Hello I am taking a Discrete Mathematics course and having some trouble with this question about sets:

Under what conditions is $A- B = B- A$

Diagram: $A- B$

Diagram: $B- A$

Maybe I'm understanding incorrectly, but how can A-B and B-A be equal if they contain elements that are not in each other?

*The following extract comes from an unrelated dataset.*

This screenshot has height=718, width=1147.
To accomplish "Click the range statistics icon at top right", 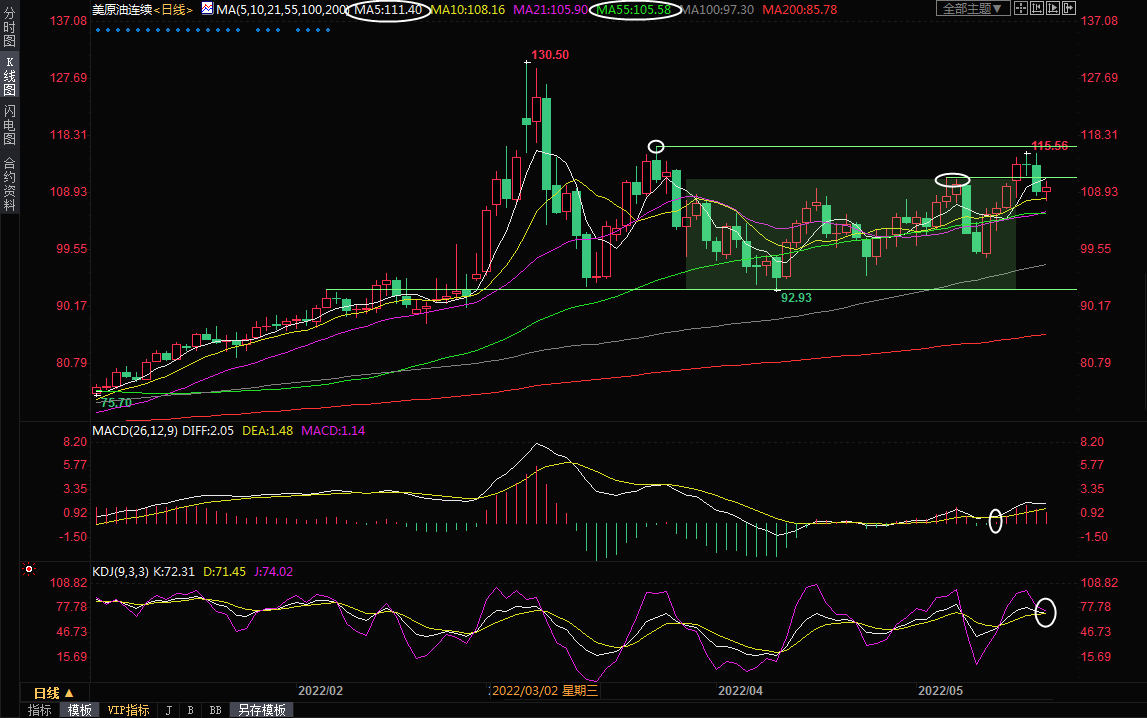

If $\color{blue}{A-B=B-A}$

$A\subset B$: $$A\subset (A-B)\cup B=(B-A)\cup B=(B\cap A')\cup B=B$$ similar way shows $B\subset A$ so $\color{blue}{A=B}$.

contrary is trivial.


If $x\in A-B$, then $x\in A$ but $x\not\in B$. Similarly, if $x\in B-A$, then $x\in B$ but $x\not\in A$; so if $x\in A-B$ and $x\in B-A$, we conclude that $x\in A$ and $x\not\in A$, a contradiction! Hence there exists no such $x$, so $A-B=\emptyset$, so $A\subseteq B$, and similarly $B-A=\emptyset$, so $B\subseteq A$, and therefore $A=B$.


Suppose $B - A = A -B$.

Claim: $A = B$.

If not, this means there either an $x \in A$ such that $x \notin B$ (and then $x \in A - B$, but $x \notin B - A$, so $A- B \neq B-A$, contradiction), or there is an $x \in B$ with $x \notin A$ (and then $x \in B - A$, while $x \notin A - B$, so $A - B \neq B- A$, contradiction again).

So $A = B$ and $A - B = B- A = \emptyset$.